**** RECORD EXTRACTS ****
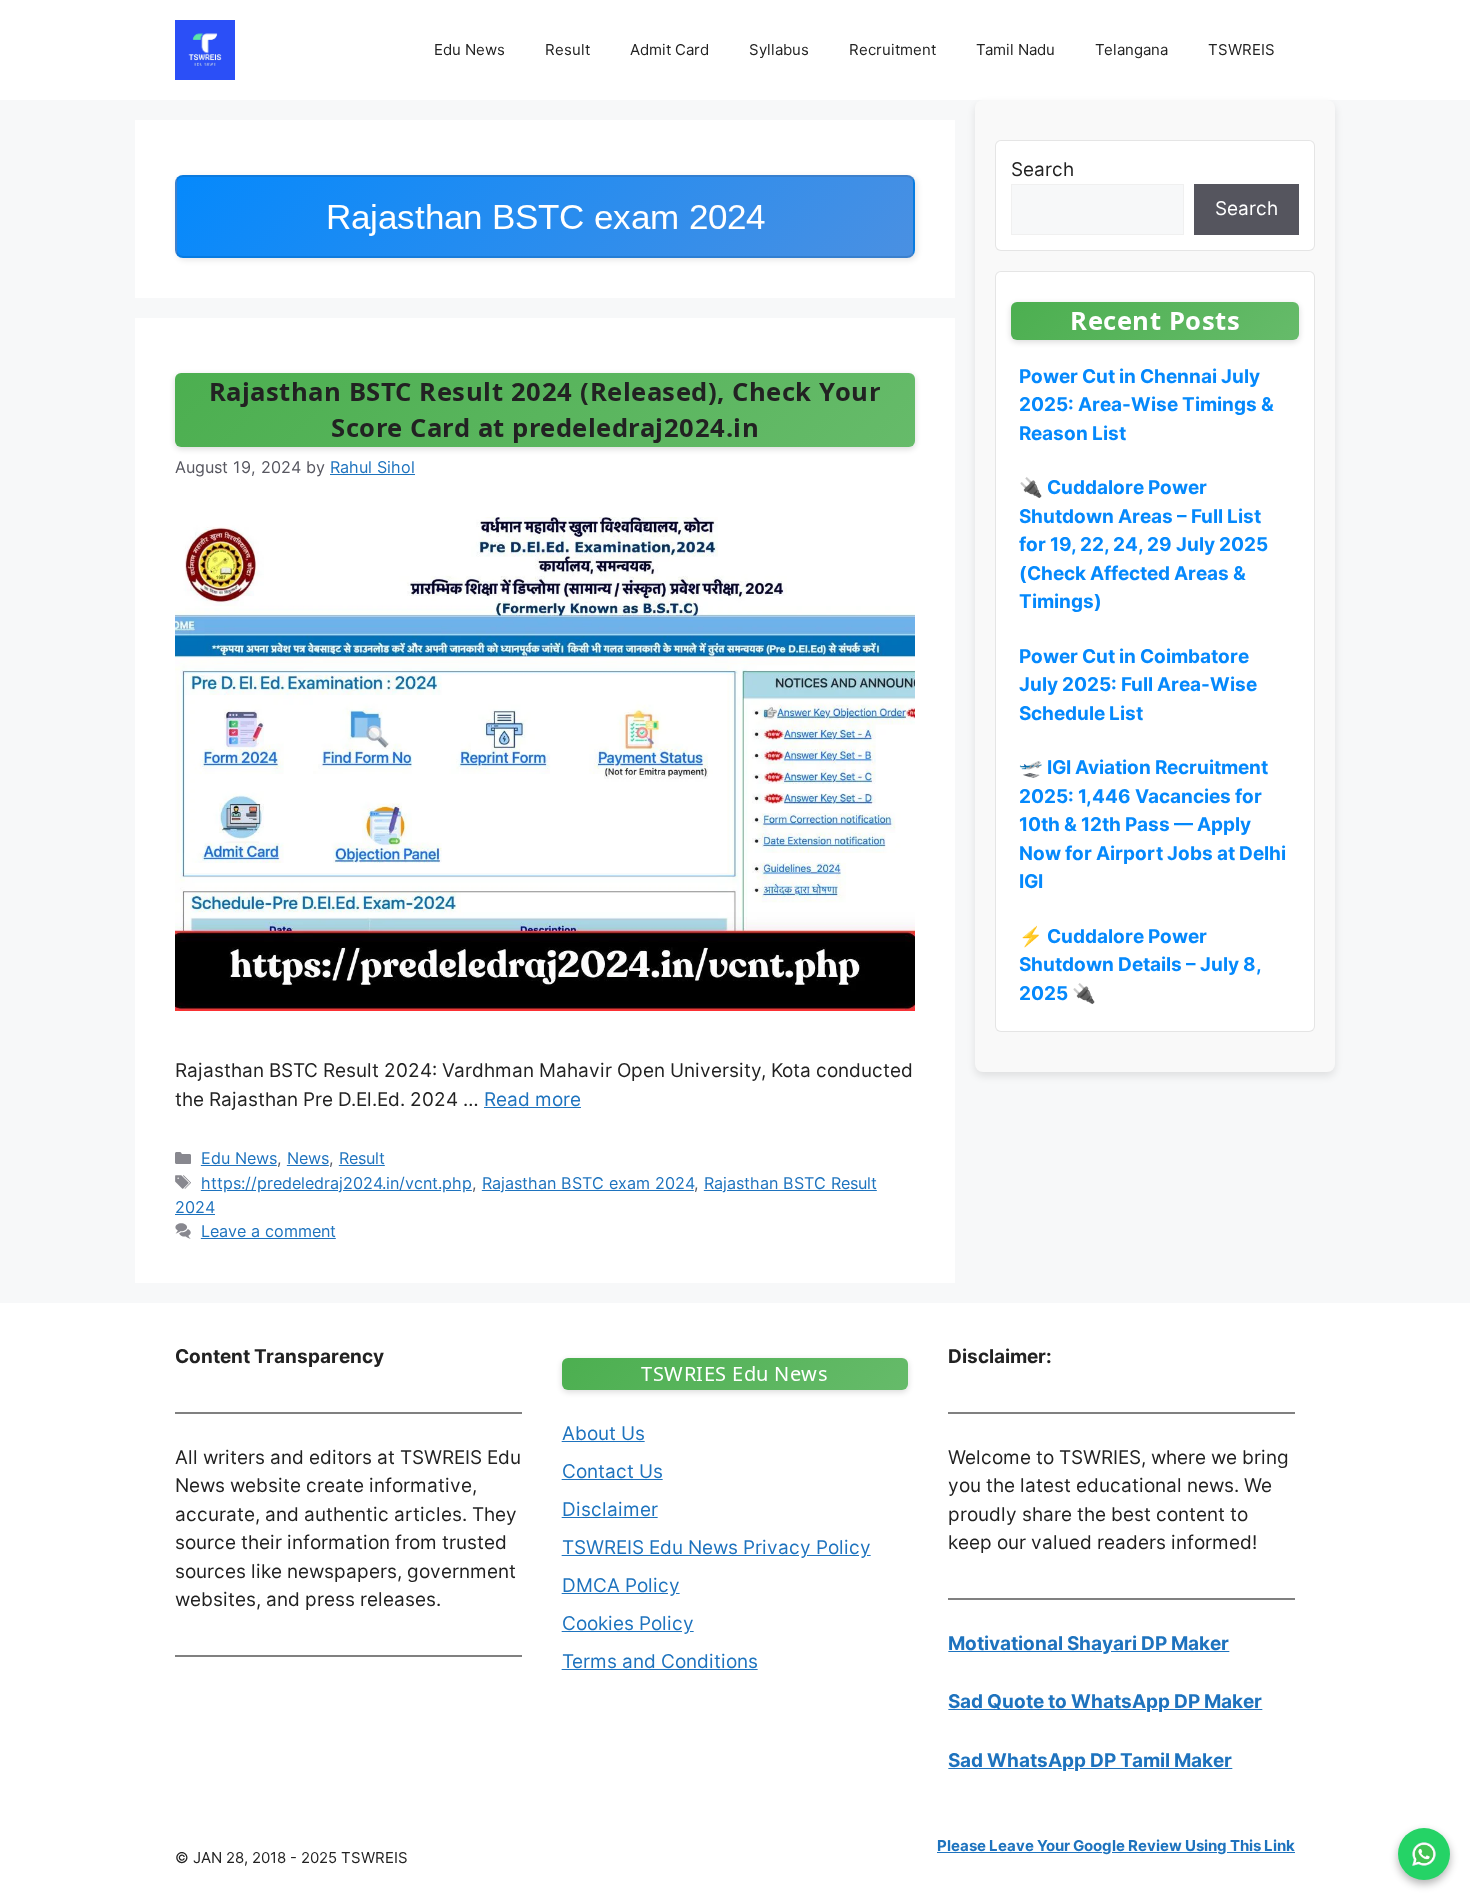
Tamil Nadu (1015, 49)
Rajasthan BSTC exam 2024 (588, 1183)
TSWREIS (1241, 49)
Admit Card (669, 49)
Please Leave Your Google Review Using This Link (1116, 1845)
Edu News (469, 49)
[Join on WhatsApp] (1424, 1854)
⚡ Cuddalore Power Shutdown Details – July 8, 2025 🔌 (1140, 965)
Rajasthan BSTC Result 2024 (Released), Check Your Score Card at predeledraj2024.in (545, 409)
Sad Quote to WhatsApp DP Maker (1105, 1701)
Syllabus (779, 49)
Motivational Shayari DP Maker (1088, 1643)
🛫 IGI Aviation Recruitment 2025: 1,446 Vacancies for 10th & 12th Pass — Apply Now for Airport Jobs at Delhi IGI (1152, 824)
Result (567, 49)
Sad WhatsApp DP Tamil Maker (1090, 1760)
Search (1042, 169)
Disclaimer (610, 1509)
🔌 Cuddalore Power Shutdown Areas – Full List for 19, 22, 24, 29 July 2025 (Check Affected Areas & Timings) (1143, 544)
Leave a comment (268, 1231)
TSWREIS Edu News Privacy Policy (716, 1547)
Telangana (1131, 49)
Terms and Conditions (660, 1661)
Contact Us (612, 1471)
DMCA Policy (621, 1585)
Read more (532, 1099)
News (308, 1158)
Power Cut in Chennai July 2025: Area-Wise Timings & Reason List (1146, 405)
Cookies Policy (628, 1623)
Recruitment (892, 49)
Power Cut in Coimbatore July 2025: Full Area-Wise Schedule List (1138, 685)
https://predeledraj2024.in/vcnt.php (336, 1183)
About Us (603, 1433)
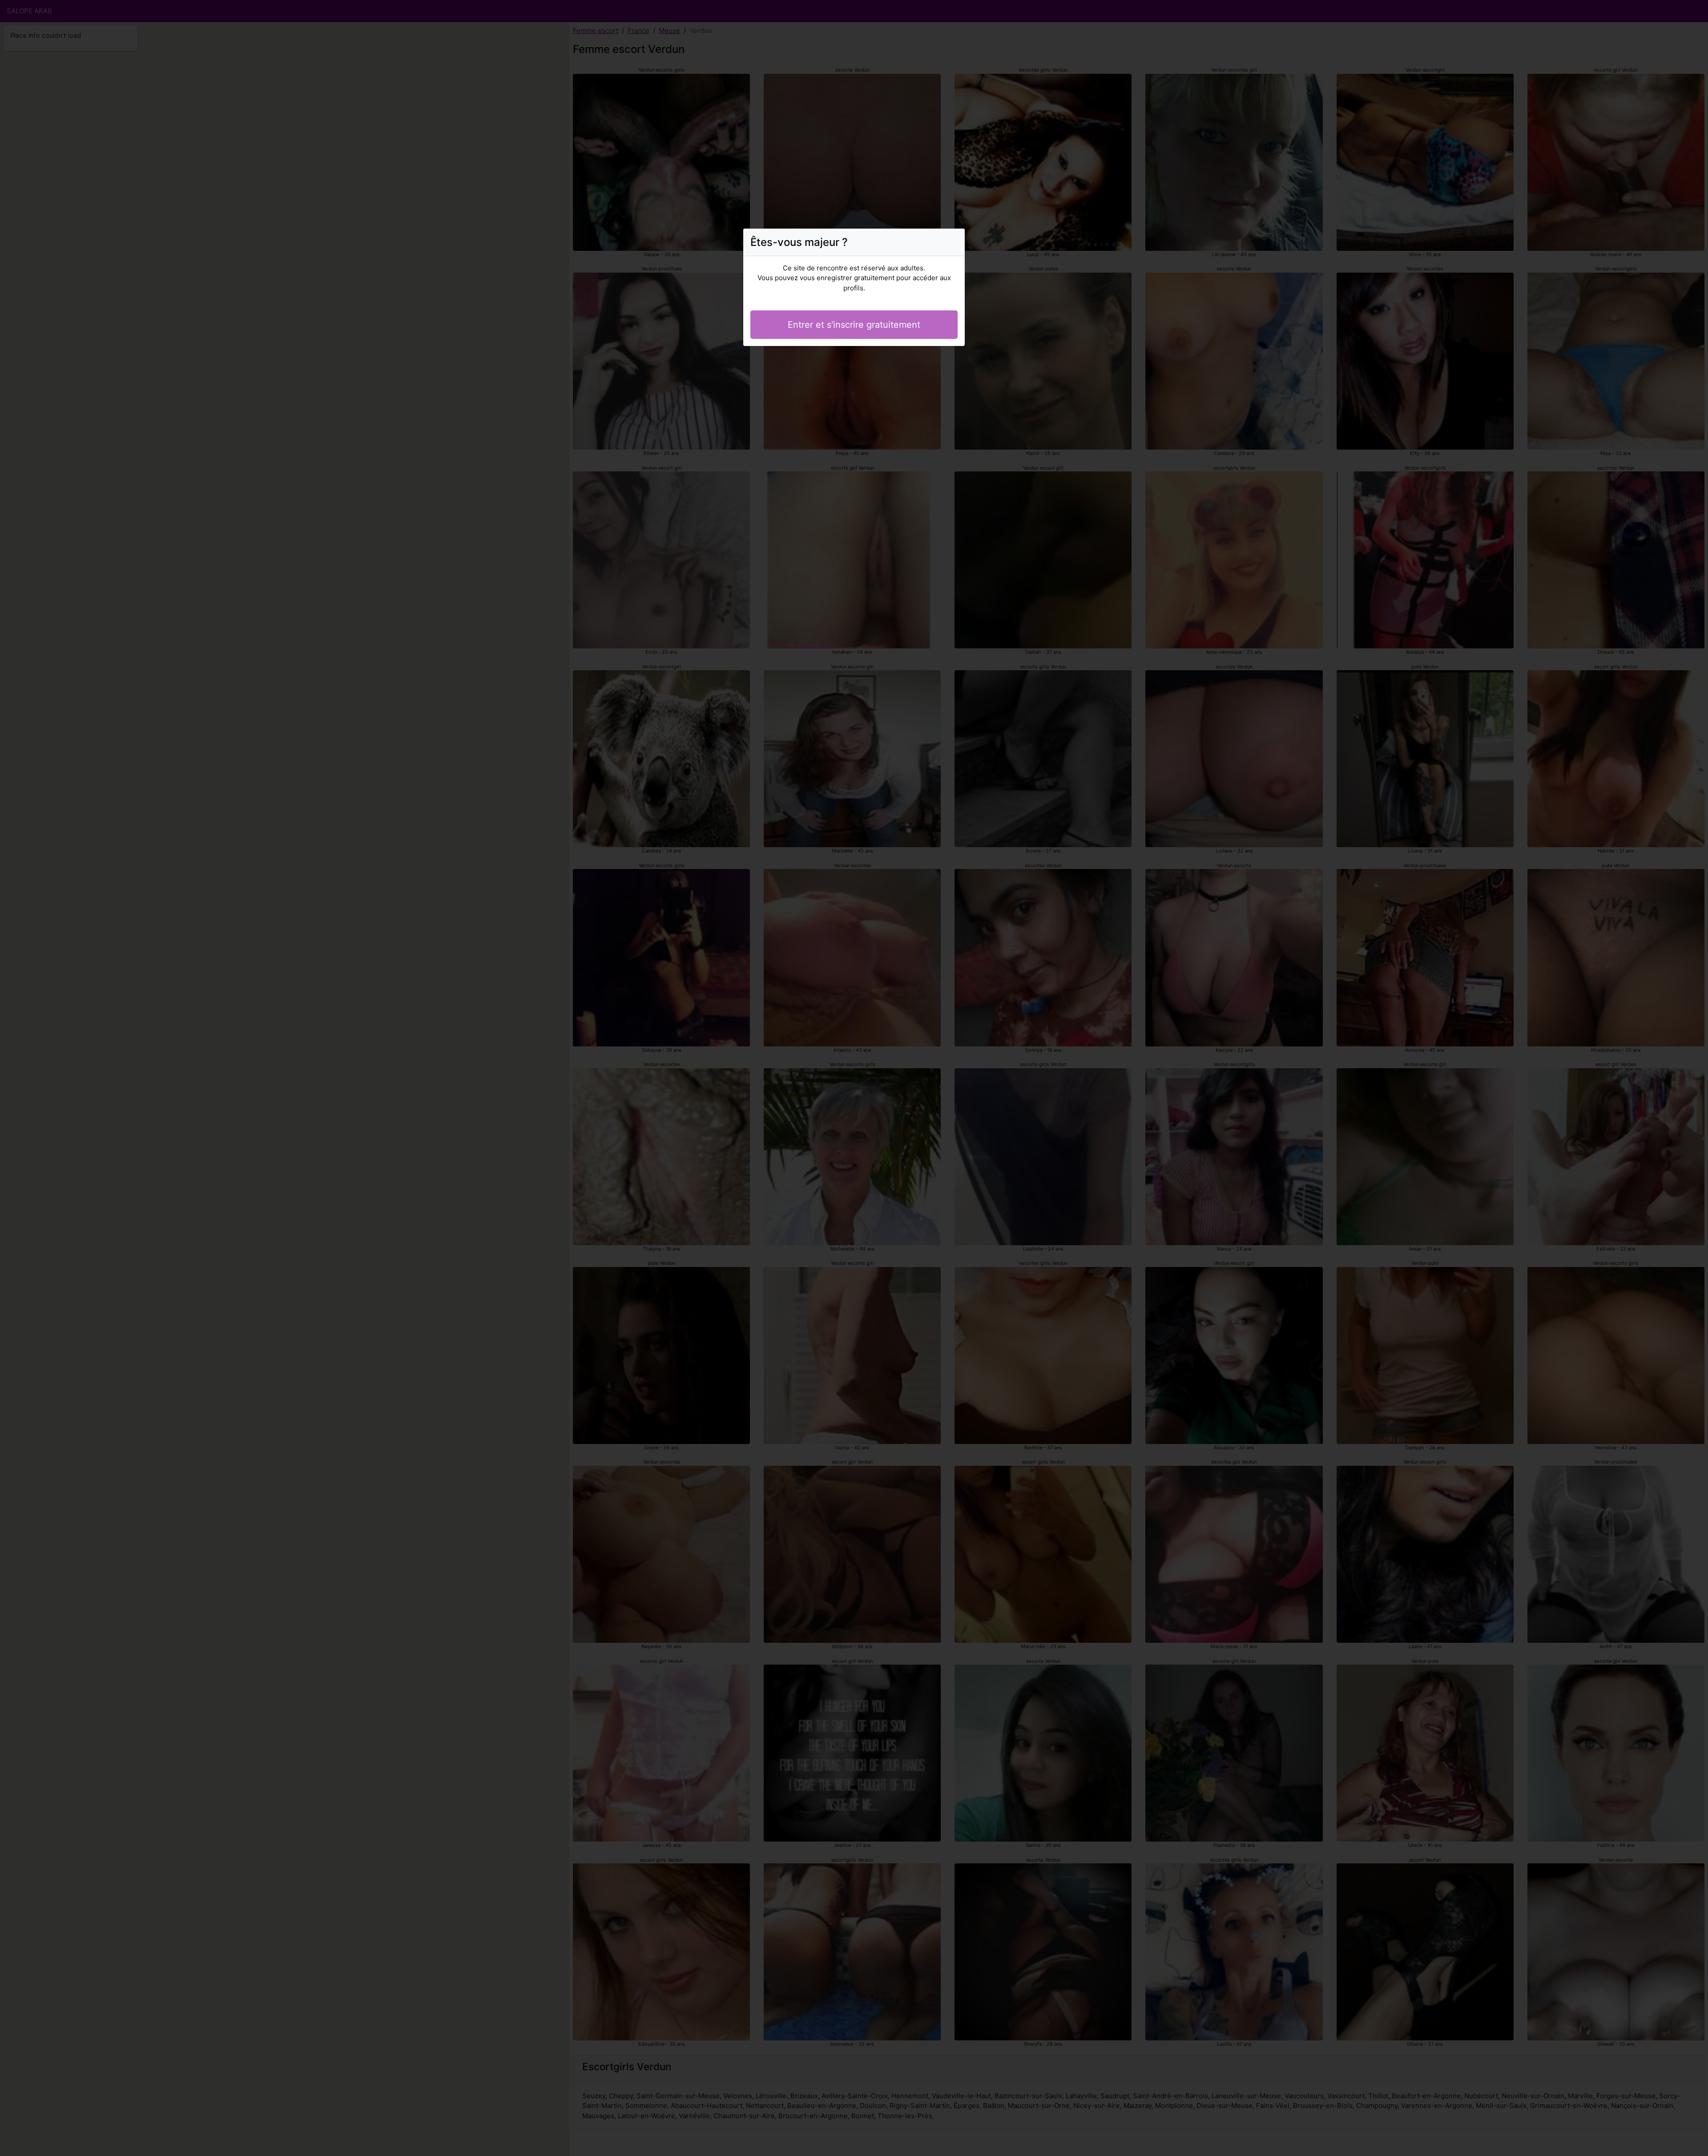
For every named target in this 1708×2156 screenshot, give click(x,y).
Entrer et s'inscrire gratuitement (854, 324)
****
• WORK REQUIRED:
Copy out nothing but the lines from the beginning of the records through the one that contains "Rajasthan BSTC Result". Skip the pictures.

• FINISHED TASK:
Tamil Nadu (1015, 49)
Rajasthan BSTC exam 2024 (588, 1183)
TSWREIS (1241, 49)
Admit Card (669, 49)
Please Leave Your Google Review Using This Link (1116, 1845)
Edu News (469, 49)
[Join on WhatsApp] (1424, 1854)
⚡ Cuddalore Power Shutdown Details – July 8, 2025 🔌 (1140, 965)
Rajasthan BSTC Result 2024 (Released), Check Your Score Card at predeledraj2024.in (545, 409)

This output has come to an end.